Let subspace T denote the set of matrices of the form UY^∗+XV^∗, where X (Y) is an arbitrary M×r (N×r) matrix. UY^∗ and XV^∗ are both M×N matrices. The span of UY^∗ and XV^∗ have dimension of Mr and Nr, respectively, and the intersection of two spans has dimension of r². Therefore,

$$d_{T} = dim(T) = r(M + N-r) $$

Let T^⊥ denote the subspace of matrices spanned by the family (xy^∗) and x and y denote arbitrary vectors orthogonal to U and V, respectively. Note that the spectral norm ||·|| is dual to the nuclear norm. We have the subdifferential of the nuclear norm at X₀

$$\partial ||\boldsymbol{X}_{0}||_{*}=\{\boldsymbol{Z} : P_{T}(\boldsymbol{Z})=\boldsymbol{UV^{*}} and ||P_{T^{\perp}}(\boldsymbol{Z}) ||\leq 1\} $$

where UV∗ is equal to $\sqrt r$ under the Euclidean norm.

Theorem 1

Given X₀, an arbitrary M×N rank-r-matrix, and ||·||, the matrix nuclear norm, considering a Gaussian mapping Φ with m≤c·r(3M+3N−5r) for some c>1, the recovery is exact with probability at least 1−−2e^(1−c)n/8, where n=max(M,N) [13].

Here the Gaussian mapping Φ is an M×N random matrix with i.i.d., zero-mean Gaussian entries with variance 1/p. It adopts a linear operator where $[\Phi (Z)]_{i} = \text {tr}(\Phi _{i}^{*}\cdot Z)$.

By stacking the vector(column) of Z on top of one another, Φ could be equivalently written by a p×(MN) dimensional matrix. Then, we have the dual multiplier

$$Y = \Phi^{*}\cdot\Phi_{T} (\Phi^{*}_{T}\cdot\Phi_{T})^{-1}(UV^{*}) $$

Remark 5

According to this theorem, each device sends out only one vector of fixed length of cr(3M+3N−5r) along the collection path at the end of time M, with an overwhelming recovery probability of the original data.

Given p<(M+N−r)r, we could always find two distinct matrices Z and Z₀ of rank at most r with the property A(Z)=A(Z₀), no matter what A is. Let U∈R^M×r,V∈R^N×r be two matrices with orthogonal columns, considering the linear space of matrices

$$T = \left\{UX^{*}Y V^{*} : X \in R^{N\times r}, Y \in R^{N*r}\right\} $$

Note that the dimension of T is r(M+N−r); if p<(M+N−r)r, there exists Z=UX^∗YV^∗=0 in T such that Φ(Z)=0, since we have Φ(UX^∗)=Φ(YV^∗) for two distinct matrices of rank at most r.
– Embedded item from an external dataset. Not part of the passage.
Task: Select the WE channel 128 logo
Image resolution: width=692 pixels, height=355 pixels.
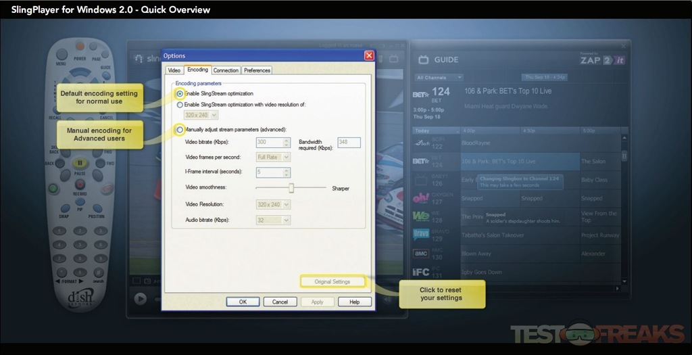Action: (421, 216)
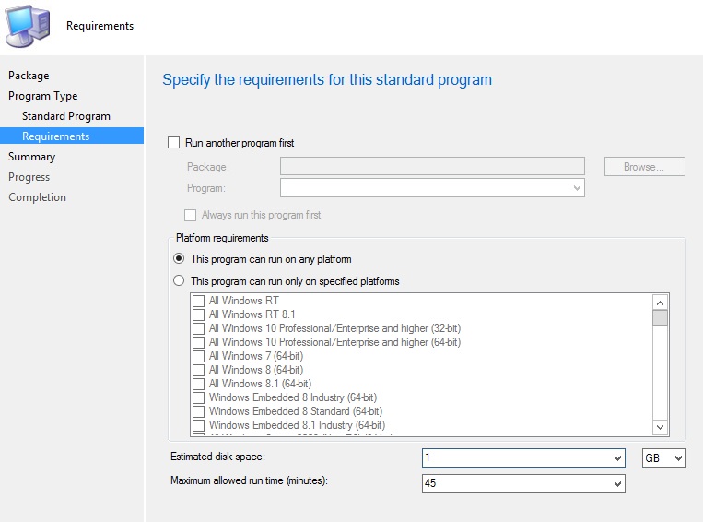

Interestingly, different from the results in compressive sensing, the number of measurements required is within a constant of a theoretical lower limit—No extra log factor.

Comparing with compressive sensing (CS)-based data gathering design, the length of vector sent by each device at each time instance with CS -based design is O(logN). Based on recent results on the bounds for low-complexity recovery models [25], the total amount of vectors collected during all M time instances will be O(MN log(N)) in compressive sensing.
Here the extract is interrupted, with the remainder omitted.